» Exercise aim
The answer must be the full listing, reproduced word for word.

┌──

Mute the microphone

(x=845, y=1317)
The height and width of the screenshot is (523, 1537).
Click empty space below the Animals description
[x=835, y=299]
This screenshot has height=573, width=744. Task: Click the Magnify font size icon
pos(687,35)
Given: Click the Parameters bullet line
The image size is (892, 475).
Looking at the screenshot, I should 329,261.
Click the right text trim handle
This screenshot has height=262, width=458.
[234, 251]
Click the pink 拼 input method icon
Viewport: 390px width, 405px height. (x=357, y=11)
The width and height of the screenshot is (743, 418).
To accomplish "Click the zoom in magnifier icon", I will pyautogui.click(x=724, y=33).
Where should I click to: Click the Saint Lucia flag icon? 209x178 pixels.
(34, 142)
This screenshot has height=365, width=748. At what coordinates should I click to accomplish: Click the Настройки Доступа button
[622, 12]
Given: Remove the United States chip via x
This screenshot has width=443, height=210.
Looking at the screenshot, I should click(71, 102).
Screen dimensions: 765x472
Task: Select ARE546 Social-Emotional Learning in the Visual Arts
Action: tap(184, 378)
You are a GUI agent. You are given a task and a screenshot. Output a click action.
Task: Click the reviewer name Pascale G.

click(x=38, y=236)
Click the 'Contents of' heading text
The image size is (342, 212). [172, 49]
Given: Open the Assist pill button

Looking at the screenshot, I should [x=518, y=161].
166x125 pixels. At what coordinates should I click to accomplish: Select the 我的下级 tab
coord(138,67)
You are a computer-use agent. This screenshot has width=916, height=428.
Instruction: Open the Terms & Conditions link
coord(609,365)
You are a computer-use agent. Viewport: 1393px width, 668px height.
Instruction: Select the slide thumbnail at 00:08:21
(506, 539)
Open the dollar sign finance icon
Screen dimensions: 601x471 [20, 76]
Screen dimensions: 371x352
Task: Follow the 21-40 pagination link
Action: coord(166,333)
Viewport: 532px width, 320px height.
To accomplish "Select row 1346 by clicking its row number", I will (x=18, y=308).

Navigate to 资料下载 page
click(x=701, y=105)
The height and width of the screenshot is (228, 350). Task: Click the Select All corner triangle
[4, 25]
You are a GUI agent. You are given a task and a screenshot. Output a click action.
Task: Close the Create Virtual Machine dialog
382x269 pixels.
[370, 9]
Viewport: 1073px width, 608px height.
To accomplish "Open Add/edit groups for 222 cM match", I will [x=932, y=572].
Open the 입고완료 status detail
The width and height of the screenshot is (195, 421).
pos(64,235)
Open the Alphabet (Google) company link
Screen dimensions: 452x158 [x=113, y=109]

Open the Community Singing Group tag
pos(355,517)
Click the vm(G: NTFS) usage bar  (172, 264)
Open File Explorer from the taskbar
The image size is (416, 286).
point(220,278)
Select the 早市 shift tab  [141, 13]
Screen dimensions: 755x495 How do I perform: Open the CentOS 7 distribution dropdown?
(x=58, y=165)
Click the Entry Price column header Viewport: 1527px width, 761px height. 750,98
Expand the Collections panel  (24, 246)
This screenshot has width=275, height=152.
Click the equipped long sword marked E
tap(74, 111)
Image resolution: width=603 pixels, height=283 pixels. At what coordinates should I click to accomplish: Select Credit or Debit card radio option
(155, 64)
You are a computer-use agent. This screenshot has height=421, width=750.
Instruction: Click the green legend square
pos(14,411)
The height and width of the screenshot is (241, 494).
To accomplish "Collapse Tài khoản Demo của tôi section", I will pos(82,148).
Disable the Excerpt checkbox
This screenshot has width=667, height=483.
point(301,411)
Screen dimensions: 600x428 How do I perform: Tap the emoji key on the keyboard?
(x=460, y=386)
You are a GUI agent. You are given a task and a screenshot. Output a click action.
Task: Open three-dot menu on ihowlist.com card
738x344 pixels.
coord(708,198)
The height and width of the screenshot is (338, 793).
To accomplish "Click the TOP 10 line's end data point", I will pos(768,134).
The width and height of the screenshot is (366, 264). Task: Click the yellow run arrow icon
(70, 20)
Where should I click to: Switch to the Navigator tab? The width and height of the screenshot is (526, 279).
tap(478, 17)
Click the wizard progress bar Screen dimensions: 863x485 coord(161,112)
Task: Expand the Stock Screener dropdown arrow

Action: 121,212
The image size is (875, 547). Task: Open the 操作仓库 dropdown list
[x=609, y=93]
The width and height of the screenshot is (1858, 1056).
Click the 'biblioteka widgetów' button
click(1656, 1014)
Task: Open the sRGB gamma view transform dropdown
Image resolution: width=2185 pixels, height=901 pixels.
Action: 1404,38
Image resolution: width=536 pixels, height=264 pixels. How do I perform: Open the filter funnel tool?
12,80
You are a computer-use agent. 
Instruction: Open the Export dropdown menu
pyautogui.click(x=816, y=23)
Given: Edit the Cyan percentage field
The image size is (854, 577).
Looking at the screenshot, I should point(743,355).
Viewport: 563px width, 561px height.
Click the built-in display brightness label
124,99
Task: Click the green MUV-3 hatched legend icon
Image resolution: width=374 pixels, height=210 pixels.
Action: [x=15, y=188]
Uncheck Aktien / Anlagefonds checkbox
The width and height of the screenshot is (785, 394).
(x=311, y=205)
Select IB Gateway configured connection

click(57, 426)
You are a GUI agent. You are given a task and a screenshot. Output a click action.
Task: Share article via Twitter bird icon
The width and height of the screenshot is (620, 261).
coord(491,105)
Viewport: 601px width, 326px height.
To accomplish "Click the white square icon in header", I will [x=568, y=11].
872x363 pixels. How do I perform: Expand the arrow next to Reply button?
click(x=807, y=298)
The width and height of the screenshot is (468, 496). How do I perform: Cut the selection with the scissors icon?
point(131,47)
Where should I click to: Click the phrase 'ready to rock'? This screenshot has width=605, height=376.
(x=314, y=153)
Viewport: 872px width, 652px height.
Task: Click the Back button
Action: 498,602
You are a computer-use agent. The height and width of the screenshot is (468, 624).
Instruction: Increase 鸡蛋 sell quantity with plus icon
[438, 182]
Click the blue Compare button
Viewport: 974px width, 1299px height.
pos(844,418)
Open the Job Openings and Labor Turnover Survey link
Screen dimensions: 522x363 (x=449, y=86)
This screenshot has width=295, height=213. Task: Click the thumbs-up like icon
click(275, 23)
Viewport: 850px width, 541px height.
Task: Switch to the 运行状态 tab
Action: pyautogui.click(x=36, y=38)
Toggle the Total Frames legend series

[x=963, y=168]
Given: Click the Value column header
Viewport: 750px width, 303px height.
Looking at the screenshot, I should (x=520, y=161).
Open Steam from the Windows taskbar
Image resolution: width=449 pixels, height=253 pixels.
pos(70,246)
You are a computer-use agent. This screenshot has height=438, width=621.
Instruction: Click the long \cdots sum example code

└──

» Output for this task
Mute the microphone

(x=845, y=1317)
The height and width of the screenshot is (523, 1537).
Click empty space below the Animals description
[x=835, y=299]
This screenshot has height=573, width=744. Task: Click the Magnify font size icon
pos(687,35)
Given: Click the Parameters bullet line
The image size is (892, 475).
Looking at the screenshot, I should 329,261.
Click the right text trim handle
This screenshot has height=262, width=458.
[234, 251]
Click the pink 拼 input method icon
Viewport: 390px width, 405px height. (x=357, y=11)
The width and height of the screenshot is (743, 418).
To accomplish "Click the zoom in magnifier icon", I will pyautogui.click(x=724, y=33).
Where should I click to: Click the Saint Lucia flag icon? 209x178 pixels.
(34, 142)
This screenshot has height=365, width=748. At what coordinates should I click to accomplish: Click the Настройки Доступа button
[622, 12]
Given: Remove the United States chip via x
This screenshot has width=443, height=210.
Looking at the screenshot, I should click(71, 102).
Screen dimensions: 765x472
Task: Select ARE546 Social-Emotional Learning in the Visual Arts
Action: tap(184, 378)
You are a GUI agent. You are given a task and a screenshot. Output a click action.
Task: Click the reviewer name Pascale G.

click(x=38, y=236)
Click the 'Contents of' heading text
The image size is (342, 212). [172, 49]
Given: Open the Assist pill button

Looking at the screenshot, I should [x=518, y=161].
166x125 pixels. At what coordinates should I click to accomplish: Select the 我的下级 tab
coord(138,67)
You are a computer-use agent. This screenshot has width=916, height=428.
Instruction: Open the Terms & Conditions link
coord(609,365)
You are a computer-use agent. Viewport: 1393px width, 668px height.
Instruction: Select the slide thumbnail at 00:08:21
(506, 539)
Open the dollar sign finance icon
Screen dimensions: 601x471 [20, 76]
Screen dimensions: 371x352
Task: Follow the 21-40 pagination link
Action: coord(166,333)
Viewport: 532px width, 320px height.
To accomplish "Select row 1346 by clicking its row number", I will (x=18, y=308).

Navigate to 资料下载 page
click(x=701, y=105)
The height and width of the screenshot is (228, 350). Task: Click the Select All corner triangle
[4, 25]
You are a GUI agent. You are given a task and a screenshot. Output a click action.
Task: Close the Create Virtual Machine dialog
382x269 pixels.
[370, 9]
Viewport: 1073px width, 608px height.
To accomplish "Open Add/edit groups for 222 cM match", I will [x=932, y=572].
Open the 입고완료 status detail
The width and height of the screenshot is (195, 421).
pos(64,235)
Open the Alphabet (Google) company link
Screen dimensions: 452x158 [x=113, y=109]

Open the Community Singing Group tag
pos(355,517)
Click the vm(G: NTFS) usage bar  (172, 264)
Open File Explorer from the taskbar
The image size is (416, 286).
point(220,278)
Select the 早市 shift tab  [141, 13]
Screen dimensions: 755x495 How do I perform: Open the CentOS 7 distribution dropdown?
(x=58, y=165)
Click the Entry Price column header Viewport: 1527px width, 761px height. 750,98
Expand the Collections panel  (24, 246)
This screenshot has width=275, height=152.
Click the equipped long sword marked E
tap(74, 111)
Image resolution: width=603 pixels, height=283 pixels. At what coordinates should I click to accomplish: Select Credit or Debit card radio option
(155, 64)
You are a computer-use agent. This screenshot has height=421, width=750.
Instruction: Click the green legend square
pos(14,411)
The height and width of the screenshot is (241, 494).
To accomplish "Collapse Tài khoản Demo của tôi section", I will pos(82,148).
Disable the Excerpt checkbox
This screenshot has width=667, height=483.
point(301,411)
Screen dimensions: 600x428 How do I perform: Tap the emoji key on the keyboard?
(x=460, y=386)
You are a GUI agent. You are given a task and a screenshot. Output a click action.
Task: Open three-dot menu on ihowlist.com card
738x344 pixels.
coord(708,198)
The height and width of the screenshot is (338, 793).
To accomplish "Click the TOP 10 line's end data point", I will pos(768,134).
The width and height of the screenshot is (366, 264). Task: Click the yellow run arrow icon
(70, 20)
Where should I click to: Switch to the Navigator tab? The width and height of the screenshot is (526, 279).
tap(478, 17)
Click the wizard progress bar Screen dimensions: 863x485 coord(161,112)
Task: Expand the Stock Screener dropdown arrow

Action: 121,212
The image size is (875, 547). Task: Open the 操作仓库 dropdown list
[x=609, y=93]
The width and height of the screenshot is (1858, 1056).
Click the 'biblioteka widgetów' button
click(1656, 1014)
Task: Open the sRGB gamma view transform dropdown
Image resolution: width=2185 pixels, height=901 pixels.
Action: 1404,38
Image resolution: width=536 pixels, height=264 pixels. How do I perform: Open the filter funnel tool?
12,80
You are a computer-use agent. 
Instruction: Open the Export dropdown menu
pyautogui.click(x=816, y=23)
Given: Edit the Cyan percentage field
The image size is (854, 577).
Looking at the screenshot, I should point(743,355).
Viewport: 563px width, 561px height.
Click the built-in display brightness label
124,99
Task: Click the green MUV-3 hatched legend icon
Image resolution: width=374 pixels, height=210 pixels.
Action: [x=15, y=188]
Uncheck Aktien / Anlagefonds checkbox
The width and height of the screenshot is (785, 394).
(x=311, y=205)
Select IB Gateway configured connection

click(57, 426)
You are a GUI agent. You are given a task and a screenshot. Output a click action.
Task: Share article via Twitter bird icon
The width and height of the screenshot is (620, 261).
coord(491,105)
Viewport: 601px width, 326px height.
To accomplish "Click the white square icon in header", I will [x=568, y=11].
872x363 pixels. How do I perform: Expand the arrow next to Reply button?
click(x=807, y=298)
The width and height of the screenshot is (468, 496). How do I perform: Cut the selection with the scissors icon?
point(131,47)
Where should I click to: Click the phrase 'ready to rock'? This screenshot has width=605, height=376.
(x=314, y=153)
Viewport: 872px width, 652px height.
Task: Click the Back button
Action: 498,602
You are a computer-use agent. The height and width of the screenshot is (468, 624).
Instruction: Increase 鸡蛋 sell quantity with plus icon
[438, 182]
Click the blue Compare button
Viewport: 974px width, 1299px height.
pos(844,418)
Open the Job Openings and Labor Turnover Survey link
Screen dimensions: 522x363 (x=449, y=86)
This screenshot has width=295, height=213. Task: Click the thumbs-up like icon
click(275, 23)
Viewport: 850px width, 541px height.
Task: Switch to the 运行状态 tab
Action: pyautogui.click(x=36, y=38)
Toggle the Total Frames legend series

[x=963, y=168]
Given: Click the Value column header
Viewport: 750px width, 303px height.
Looking at the screenshot, I should (x=520, y=161).
Open Steam from the Windows taskbar
Image resolution: width=449 pixels, height=253 pixels.
pos(70,246)
You are a computer-use agent. This screenshot has height=438, width=621.
Instruction: Click the long \cdots sum example code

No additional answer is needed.